Work out how many lines of the material below mention the word "next"; reply with the number only.

- - -

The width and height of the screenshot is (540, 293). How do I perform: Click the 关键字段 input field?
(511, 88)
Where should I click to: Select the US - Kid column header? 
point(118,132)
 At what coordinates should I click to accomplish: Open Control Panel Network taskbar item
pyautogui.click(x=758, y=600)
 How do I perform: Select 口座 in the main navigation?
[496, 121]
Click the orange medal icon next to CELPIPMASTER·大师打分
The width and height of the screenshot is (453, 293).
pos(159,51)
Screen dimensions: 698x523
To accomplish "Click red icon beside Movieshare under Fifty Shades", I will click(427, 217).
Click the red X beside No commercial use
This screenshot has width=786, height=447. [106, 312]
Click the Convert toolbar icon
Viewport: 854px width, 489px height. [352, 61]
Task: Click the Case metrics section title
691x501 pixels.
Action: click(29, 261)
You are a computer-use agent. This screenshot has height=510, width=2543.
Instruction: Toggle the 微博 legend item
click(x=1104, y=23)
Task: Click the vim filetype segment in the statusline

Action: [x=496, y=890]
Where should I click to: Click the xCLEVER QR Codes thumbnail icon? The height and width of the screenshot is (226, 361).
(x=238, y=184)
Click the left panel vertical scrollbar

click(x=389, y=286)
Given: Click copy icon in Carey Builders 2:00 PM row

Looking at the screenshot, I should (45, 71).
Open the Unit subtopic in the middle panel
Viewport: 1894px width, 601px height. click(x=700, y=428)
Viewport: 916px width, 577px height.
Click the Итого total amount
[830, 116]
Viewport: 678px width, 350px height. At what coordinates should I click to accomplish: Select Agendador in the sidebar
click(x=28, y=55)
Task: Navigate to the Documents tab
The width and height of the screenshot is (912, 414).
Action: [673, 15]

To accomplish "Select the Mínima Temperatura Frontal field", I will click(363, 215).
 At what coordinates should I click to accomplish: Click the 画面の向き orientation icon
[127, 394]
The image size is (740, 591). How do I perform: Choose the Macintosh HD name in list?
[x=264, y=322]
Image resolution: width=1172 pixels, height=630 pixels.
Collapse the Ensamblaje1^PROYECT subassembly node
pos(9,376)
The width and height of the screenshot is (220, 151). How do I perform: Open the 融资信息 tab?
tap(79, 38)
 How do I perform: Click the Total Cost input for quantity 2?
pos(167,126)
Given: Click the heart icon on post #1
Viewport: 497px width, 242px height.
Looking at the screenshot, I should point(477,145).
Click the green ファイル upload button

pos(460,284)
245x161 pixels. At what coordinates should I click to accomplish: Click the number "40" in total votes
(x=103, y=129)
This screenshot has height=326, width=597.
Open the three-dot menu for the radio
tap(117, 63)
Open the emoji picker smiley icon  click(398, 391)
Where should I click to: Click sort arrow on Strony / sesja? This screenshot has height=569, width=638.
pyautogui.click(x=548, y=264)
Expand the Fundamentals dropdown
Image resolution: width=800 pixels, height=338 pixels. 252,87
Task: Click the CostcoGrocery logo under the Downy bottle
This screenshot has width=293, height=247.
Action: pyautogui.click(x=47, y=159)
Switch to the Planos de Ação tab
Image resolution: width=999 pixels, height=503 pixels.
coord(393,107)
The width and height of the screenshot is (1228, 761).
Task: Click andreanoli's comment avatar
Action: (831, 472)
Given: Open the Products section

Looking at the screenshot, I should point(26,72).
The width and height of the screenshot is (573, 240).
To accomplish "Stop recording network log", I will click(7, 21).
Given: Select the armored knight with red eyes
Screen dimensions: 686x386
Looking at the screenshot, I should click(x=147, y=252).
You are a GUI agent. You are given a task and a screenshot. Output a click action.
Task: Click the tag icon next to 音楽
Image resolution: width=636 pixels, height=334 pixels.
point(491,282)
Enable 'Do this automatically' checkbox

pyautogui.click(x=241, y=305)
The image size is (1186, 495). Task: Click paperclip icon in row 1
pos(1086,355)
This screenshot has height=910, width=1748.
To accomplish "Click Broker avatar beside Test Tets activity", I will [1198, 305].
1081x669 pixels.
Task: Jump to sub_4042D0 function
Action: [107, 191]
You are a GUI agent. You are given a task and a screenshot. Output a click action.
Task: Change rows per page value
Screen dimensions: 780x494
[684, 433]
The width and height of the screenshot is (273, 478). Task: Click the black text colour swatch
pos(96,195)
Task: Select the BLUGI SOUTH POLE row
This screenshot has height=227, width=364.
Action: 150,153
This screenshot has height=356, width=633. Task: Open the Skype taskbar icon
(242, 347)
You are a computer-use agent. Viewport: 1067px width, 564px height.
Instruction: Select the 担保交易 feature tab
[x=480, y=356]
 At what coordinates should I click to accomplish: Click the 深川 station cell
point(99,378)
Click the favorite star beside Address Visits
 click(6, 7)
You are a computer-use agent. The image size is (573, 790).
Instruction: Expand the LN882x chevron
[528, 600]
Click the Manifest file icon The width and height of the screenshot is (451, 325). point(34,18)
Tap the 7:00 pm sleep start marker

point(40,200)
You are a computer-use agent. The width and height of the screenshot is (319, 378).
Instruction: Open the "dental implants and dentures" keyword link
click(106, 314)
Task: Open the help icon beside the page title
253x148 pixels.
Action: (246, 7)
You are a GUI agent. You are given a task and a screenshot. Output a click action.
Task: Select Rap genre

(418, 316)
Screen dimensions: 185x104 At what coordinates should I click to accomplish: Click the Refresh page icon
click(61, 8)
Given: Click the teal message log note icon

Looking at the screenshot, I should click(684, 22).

- - -

Exercise response
2